Instructions to follow:
What lines of the data hold the string "computer"? Pull each one out.

The data:
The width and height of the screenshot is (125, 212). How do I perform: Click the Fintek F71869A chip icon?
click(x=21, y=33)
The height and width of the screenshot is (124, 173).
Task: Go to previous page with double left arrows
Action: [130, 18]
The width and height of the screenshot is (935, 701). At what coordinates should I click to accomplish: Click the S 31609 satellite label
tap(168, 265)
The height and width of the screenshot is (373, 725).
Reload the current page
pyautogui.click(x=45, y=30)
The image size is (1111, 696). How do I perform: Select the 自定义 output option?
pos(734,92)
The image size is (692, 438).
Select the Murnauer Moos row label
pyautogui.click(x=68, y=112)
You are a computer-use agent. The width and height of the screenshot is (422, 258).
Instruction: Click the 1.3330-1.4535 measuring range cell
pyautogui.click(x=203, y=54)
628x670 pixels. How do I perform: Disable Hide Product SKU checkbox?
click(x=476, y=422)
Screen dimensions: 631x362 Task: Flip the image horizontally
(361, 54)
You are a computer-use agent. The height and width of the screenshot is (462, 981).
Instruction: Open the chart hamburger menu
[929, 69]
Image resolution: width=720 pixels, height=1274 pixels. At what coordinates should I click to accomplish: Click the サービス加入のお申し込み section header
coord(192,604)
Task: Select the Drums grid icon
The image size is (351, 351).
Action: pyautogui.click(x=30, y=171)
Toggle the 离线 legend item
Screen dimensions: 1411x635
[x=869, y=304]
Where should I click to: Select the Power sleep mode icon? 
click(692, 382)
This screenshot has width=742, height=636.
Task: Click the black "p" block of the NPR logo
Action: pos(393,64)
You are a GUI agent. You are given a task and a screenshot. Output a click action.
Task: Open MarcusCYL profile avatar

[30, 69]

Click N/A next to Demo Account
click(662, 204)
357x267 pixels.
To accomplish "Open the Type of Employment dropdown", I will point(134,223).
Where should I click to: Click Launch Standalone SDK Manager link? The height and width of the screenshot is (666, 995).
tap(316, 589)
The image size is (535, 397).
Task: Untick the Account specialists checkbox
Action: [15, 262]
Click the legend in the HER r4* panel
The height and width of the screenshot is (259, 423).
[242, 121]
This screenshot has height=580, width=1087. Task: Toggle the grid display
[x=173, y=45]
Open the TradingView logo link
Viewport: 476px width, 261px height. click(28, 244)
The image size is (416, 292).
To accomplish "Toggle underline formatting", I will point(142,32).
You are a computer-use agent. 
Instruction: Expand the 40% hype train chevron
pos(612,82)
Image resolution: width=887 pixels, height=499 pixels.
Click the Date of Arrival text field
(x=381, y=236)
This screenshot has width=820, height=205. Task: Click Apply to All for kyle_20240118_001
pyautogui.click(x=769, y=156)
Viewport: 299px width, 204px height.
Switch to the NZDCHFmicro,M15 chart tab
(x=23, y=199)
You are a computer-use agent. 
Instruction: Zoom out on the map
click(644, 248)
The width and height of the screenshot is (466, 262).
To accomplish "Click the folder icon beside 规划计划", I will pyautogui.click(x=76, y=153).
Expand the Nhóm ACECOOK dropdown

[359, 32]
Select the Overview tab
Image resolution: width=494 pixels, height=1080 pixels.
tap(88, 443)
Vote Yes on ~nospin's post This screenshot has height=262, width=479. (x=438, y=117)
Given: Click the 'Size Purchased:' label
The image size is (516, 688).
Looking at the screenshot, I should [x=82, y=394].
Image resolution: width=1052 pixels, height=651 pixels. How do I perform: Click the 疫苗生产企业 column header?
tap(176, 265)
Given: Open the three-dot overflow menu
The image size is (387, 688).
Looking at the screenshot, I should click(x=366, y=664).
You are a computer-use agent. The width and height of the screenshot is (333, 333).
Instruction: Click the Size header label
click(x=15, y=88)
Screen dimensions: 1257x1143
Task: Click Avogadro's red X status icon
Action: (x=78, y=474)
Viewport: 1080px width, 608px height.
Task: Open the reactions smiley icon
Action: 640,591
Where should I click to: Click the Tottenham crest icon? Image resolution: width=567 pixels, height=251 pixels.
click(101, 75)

Exercise result:
You are a computer-use agent. The width and height of the screenshot is (422, 258).
You are a computer-use agent. The height and width of the screenshot is (462, 981).
You are a computer-use agent. 
You are a computer-use agent. 
You are a computer-use agent. The width and height of the screenshot is (333, 333).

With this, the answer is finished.